SAMARINDA, nusantaranews.info – Upaya peredaran narkotika jenis sabu di pinggir jalan akhirnya terbongkar. Satuan Reserse Narkoba Polresta Samarinda mengamankan dua pemuda yang diduga berperan sebagai kurir sabu di kawasan Jl. KH. Samanhudi, Kelurahan Pelita, Kecamatan Samarinda Utara, Selasa malam (24/2/2026).
Penangkapan dilakukan sekitar pukul 21.00 Wita, berawal dari laporan masyarakat yang mencurigai lokasi tersebut kerap dijadikan tempat transaksi narkotika. Menindaklanjuti informasi itu, petugas melakukan penyelidikan dan mendapati dua pria mencurigakan yang sedang duduk di atas sepeda motor di pinggir jalan.
Saat dilakukan penangkapan dan penggeledahan, polisi menemukan sebuah kotak domino warna kuning yang berisi empat paket sabu seberat 1,02 gram bruto dari saku jaket tersangka berinisial A (20). Sementara dari tersangka berinisial T (19), petugas menemukan satu paket sabu seberat 0,34 gram bruto di saku celana bagian depan.

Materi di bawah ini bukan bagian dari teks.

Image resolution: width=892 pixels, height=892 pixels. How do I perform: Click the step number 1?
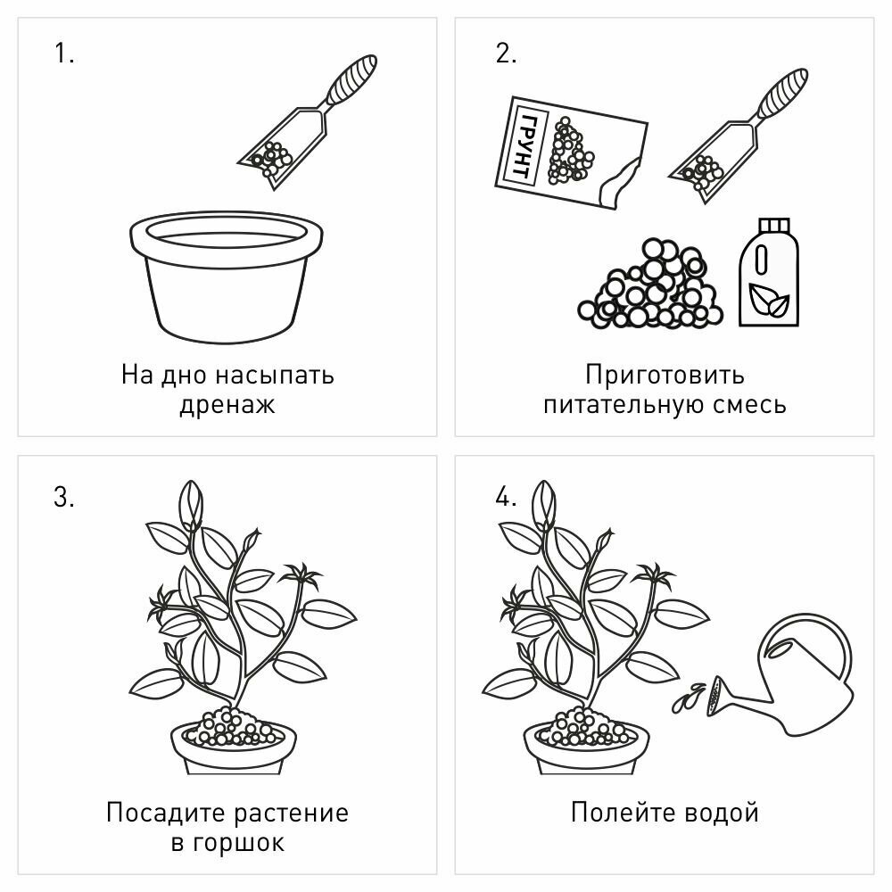pyautogui.click(x=63, y=54)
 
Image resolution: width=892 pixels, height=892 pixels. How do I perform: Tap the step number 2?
pyautogui.click(x=506, y=54)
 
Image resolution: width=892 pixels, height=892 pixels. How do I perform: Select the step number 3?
pyautogui.click(x=63, y=497)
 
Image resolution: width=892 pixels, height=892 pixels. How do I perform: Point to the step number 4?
pyautogui.click(x=506, y=497)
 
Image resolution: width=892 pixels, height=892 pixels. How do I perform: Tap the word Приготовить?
pyautogui.click(x=665, y=376)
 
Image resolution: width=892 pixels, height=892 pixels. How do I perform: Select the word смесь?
pyautogui.click(x=750, y=405)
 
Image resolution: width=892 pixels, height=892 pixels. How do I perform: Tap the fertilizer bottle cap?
pyautogui.click(x=773, y=226)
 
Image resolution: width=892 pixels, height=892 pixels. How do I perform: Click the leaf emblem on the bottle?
pyautogui.click(x=769, y=300)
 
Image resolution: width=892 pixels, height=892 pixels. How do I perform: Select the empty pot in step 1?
pyautogui.click(x=226, y=277)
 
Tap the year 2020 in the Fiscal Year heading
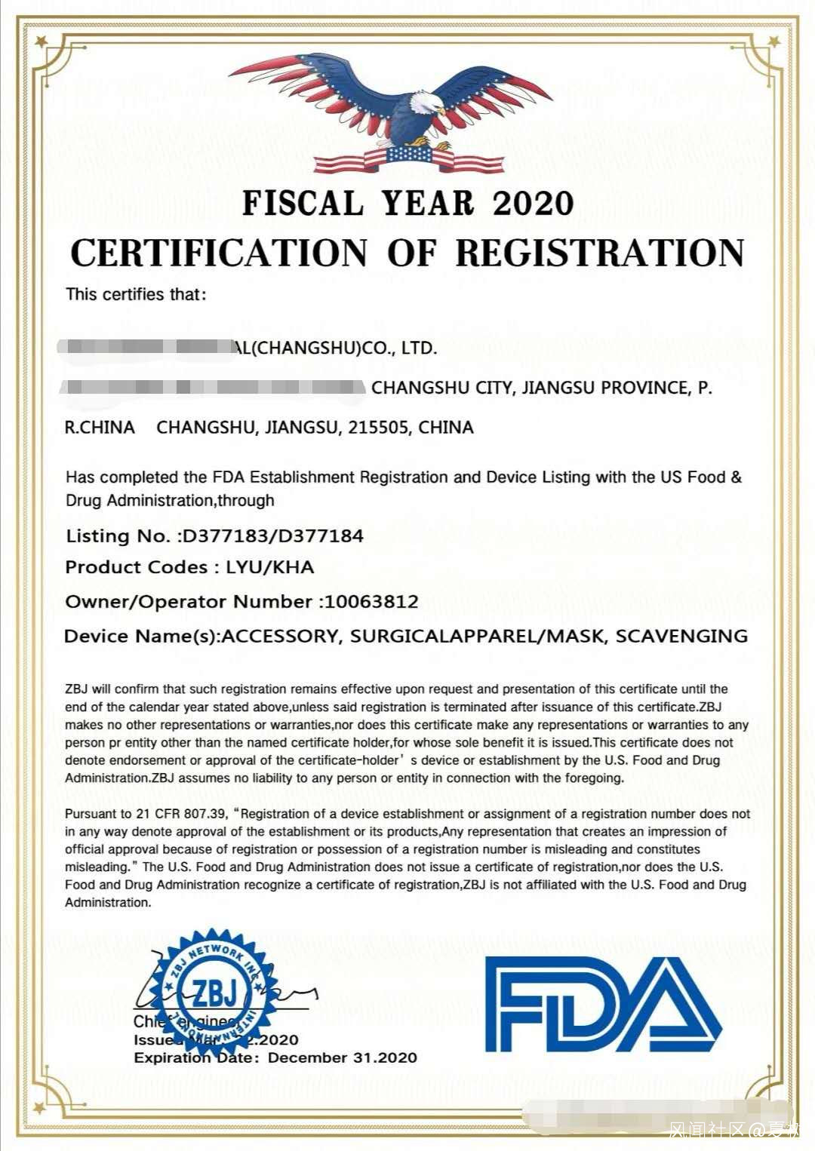(533, 204)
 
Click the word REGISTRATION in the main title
(600, 253)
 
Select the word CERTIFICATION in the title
(219, 253)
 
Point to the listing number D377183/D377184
(273, 536)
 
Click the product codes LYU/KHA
(270, 567)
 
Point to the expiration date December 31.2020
(342, 1058)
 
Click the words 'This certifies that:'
(136, 294)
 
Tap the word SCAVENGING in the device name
(681, 636)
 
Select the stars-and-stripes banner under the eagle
(408, 159)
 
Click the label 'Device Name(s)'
(141, 636)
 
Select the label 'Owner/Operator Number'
(189, 602)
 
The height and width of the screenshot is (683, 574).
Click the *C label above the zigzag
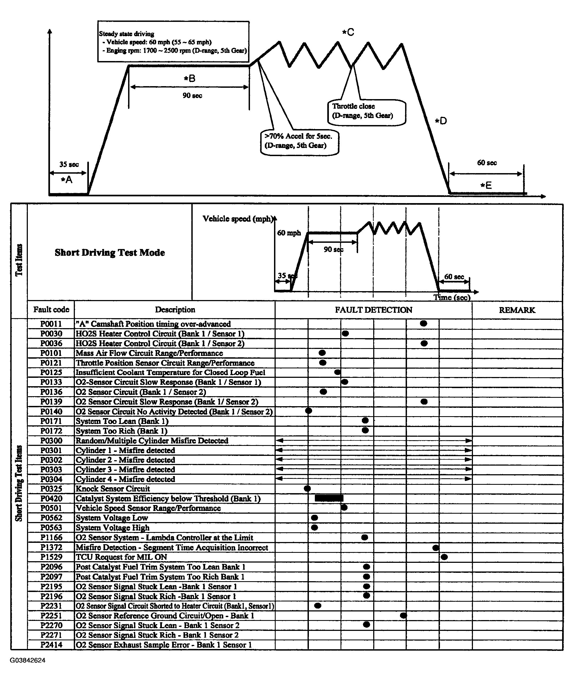click(348, 32)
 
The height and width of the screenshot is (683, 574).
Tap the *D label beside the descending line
click(441, 121)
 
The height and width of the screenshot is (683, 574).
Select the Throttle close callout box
click(366, 112)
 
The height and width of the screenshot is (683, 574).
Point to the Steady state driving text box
click(173, 42)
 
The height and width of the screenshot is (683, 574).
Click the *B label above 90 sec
click(190, 78)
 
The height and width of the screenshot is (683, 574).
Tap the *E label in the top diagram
click(486, 185)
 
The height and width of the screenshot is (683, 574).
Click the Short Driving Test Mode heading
click(110, 253)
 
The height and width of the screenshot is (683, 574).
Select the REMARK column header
click(517, 310)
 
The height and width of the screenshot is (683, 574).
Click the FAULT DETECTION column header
click(373, 310)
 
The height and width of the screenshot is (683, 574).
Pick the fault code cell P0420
click(51, 498)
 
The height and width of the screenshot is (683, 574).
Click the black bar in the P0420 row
click(329, 498)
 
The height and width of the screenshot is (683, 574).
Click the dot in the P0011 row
click(423, 323)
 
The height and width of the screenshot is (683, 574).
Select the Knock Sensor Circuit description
click(113, 489)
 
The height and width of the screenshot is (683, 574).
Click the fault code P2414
click(51, 645)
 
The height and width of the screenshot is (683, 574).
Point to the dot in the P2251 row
click(403, 615)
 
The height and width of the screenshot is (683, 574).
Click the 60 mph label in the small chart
click(289, 233)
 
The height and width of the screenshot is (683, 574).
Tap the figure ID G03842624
click(28, 660)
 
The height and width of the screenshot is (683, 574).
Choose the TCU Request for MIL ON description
click(121, 557)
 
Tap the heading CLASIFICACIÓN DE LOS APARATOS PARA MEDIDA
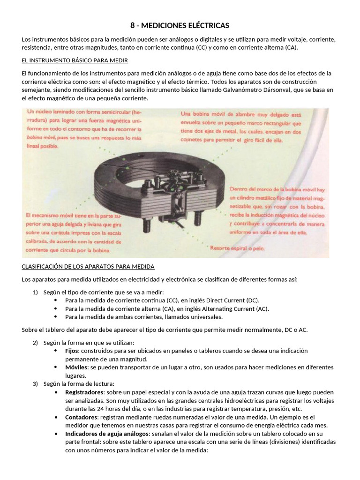[x=88, y=266]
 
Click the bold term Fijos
[x=72, y=351]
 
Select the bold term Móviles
[x=76, y=368]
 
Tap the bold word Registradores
[x=85, y=392]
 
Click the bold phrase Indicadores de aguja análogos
[x=107, y=434]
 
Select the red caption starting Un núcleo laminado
[x=84, y=129]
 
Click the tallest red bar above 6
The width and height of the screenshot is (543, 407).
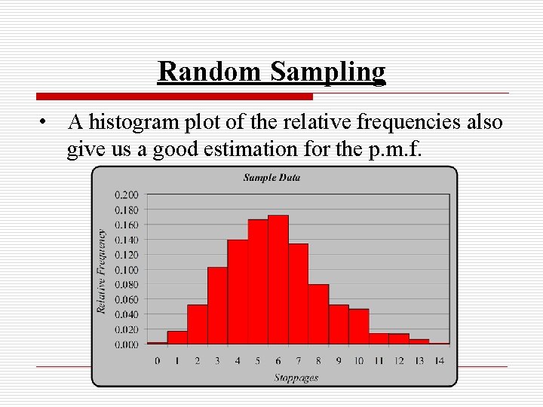(278, 280)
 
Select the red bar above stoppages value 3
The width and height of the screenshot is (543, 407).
(217, 305)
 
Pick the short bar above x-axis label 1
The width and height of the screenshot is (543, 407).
(177, 338)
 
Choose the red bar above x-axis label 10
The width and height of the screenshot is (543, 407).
(358, 326)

Selain narkotika, polisi turut mengamankan uang tunai Rp2,5 juta yang diduga hasil penjualan, dua unit handphone Android, serta satu unit sepeda motor yang digunakan dalam aktivitas tersebut.


Dari hasil pemeriksaan awal, kedua tersangka mengakui berperan sebagai kurir dalam jual beli sabu. Mereka juga menyebut memperoleh barang haram tersebut dari seseorang berinisial I.A, yang saat ini masih dalam proses pengembangan oleh penyidik.
Kedua tersangka beserta barang bukti langsung diamankan di Mapolresta Samarinda untuk menjalani proses hukum lebih lanjut. Polisi menjerat keduanya dengan Pasal 114 Ayat (1) jo Pasal 132 Ayat (1) UU RI Nomor 35 Tahun 2009 tentang Narkotika, serta ketentuan pidana dalam undang-undang terbaru terkait KUHP.
Pihak kepolisian menegaskan akan terus melakukan pengembangan kasus guna mengungkap jaringan peredaran narkotika yang lebih luas di wilayah Samarinda.